Thanks for the info. Currently, the Room Names and Space Types live in an Excel File. My supervisor who gave me the assignment thought that this would be a good place to store all of the info as the training data. The idea was that if it ran into a space that it guessed incorrectly on, than the user would manually fix it, and then add the room name and space type to the master Excel file list for the graph to train from the next time around. I was planning on going through and manually assigning each room a space type, but didn’t want to waste my time if the ML nodes were not going to be able to process the data. Here is the crude attempt I made at making a “proof-of-concept” graph. I have also uploaded the list of Room Names and Space Types that we plan on using :blush: Hope this helps! -Jackson
ML Space Types Attempt1.dyn (9.7 KB) Room Names to Space Types.xlsx (38.2 KB)


hi @john_pierson, can this be one option for the data storage?

1 Like

Extensible storage is an interesting topic and I’ve seen it used quite a bit.

I do think for ML you need the data to be available beyond the active Revit model though and extensible storage lives on the one model you write it to.

If it were me I would look at a database of some sort for historical data based on my (or my clients) portfolio of projects.

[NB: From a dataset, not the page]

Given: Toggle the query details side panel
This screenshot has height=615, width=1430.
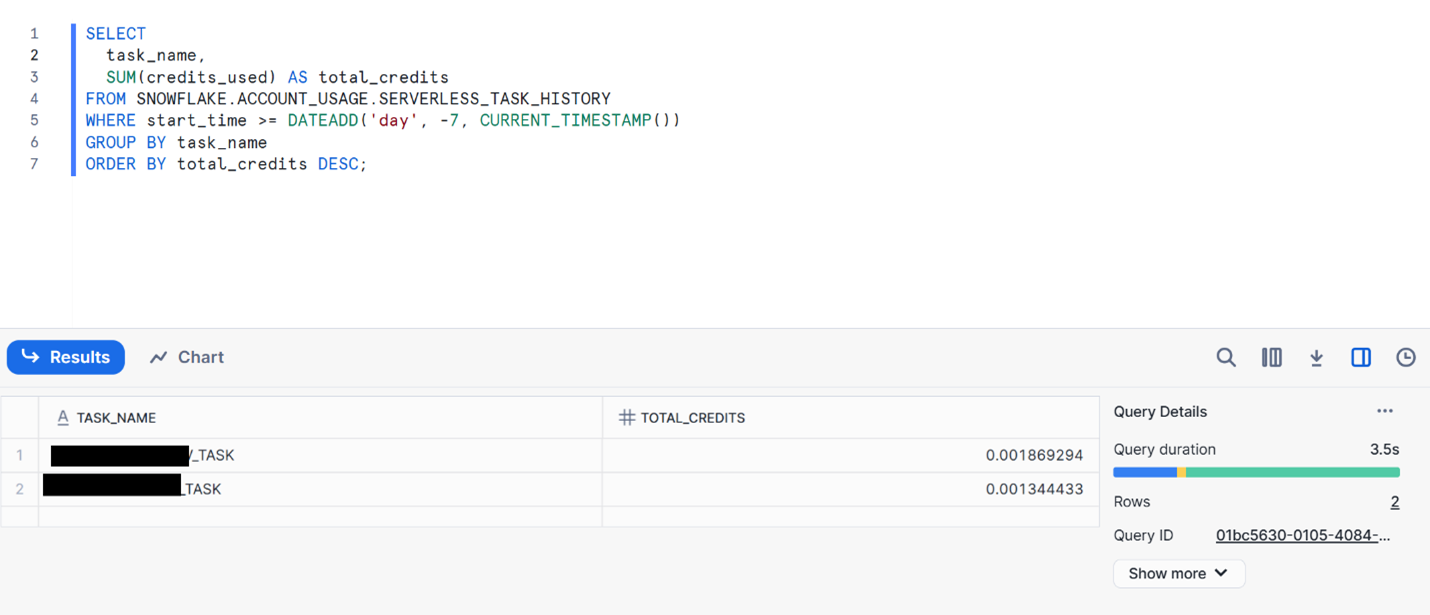Looking at the screenshot, I should (x=1361, y=357).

That being said, I was more referencing the need for training data of some sort no matter where it is stored.


Thanks @john_pierson, i totally agree :slightly_smiling_face:

1 Like

Interesting idea, which I have been trying to do too, but assigning them to a Uniclass classification, as per the UK BIM level 2 requirements.

I have some historical room name data. I created a list of keywords and matching classification, and attempted a very simplistic “bag of words” to help evaluate matches between keywords and room names. So far it works pretty well, but it can’t “guess” any Classifications that I don’t have in my excel file, so I was hoping to get into the ML side.

Maybe we can join forces?

@danielU3R39 I have run into a similar problem as this attempting to make a work-around of the ML.

I can’t say that I am at all familiar or knowledgeable about the UK classification system. But could add to your list of historical data some generic room names that would fall into your unused classifications? That way your “bag of words” can now guess at those previously unused classes. I am attempting to do this currently with my project. I am also using a package called FuzzyDyno, which uses fuzzy logic to compare similarity with strings and analyze the best matches. Again, I could be totally wrong and this might not help at all. ….But, this might be simpler than trying to use ML

The UK classification system is “Uniclass” as opposed to Omniclass in the USA. But Uniclass is more regularly updated, and hopefully will be universally adopted.

I have been thinking about using the fuzzy logic, because I know there are commonly spelling mistakes, and this will solve any of those.

@Jackson_Stellhorn any additional help with commonly used room names would be great! I’m still hoping for other engineers or architect could also help. Most ML algorithms need 1000s of examples to work well.

Private message me, and maybe we can share scripts and workflows?

1 Like

Quite frankly I’m interested as well in participating in workflows. Unfortunately, I’m in France : the rooms I have access to have therefore french names. However, I may be able to contribute in that I’m developing tools to extract data from Revit models, specifically with machine learning in mind :


@jonathanatger, I checked out your blog, looks good, I’ll check the Morpheus package. This would be very helpful in getting commonly used room names from lots of models, but still needs manual classification once you have room names.

@jonathanatger, @Jackson_Stellhorn, @danielU3R39, @Mark.Ackerley, @john_pierson, @jean
Have either of you used FuzzyDyno to accomplish the task outlined in this thread (or similar)?

If yes, did was anyone successful with it? If yes, would you be willing to share the fuzzy list created for the task?

I use fuzzy logic (that I learned from FuzzyDyno) for my element filters in Rhythm. I wanted to be safe for filter selection for when someone spells “Equals” as “equals” or even something like “eqalz”.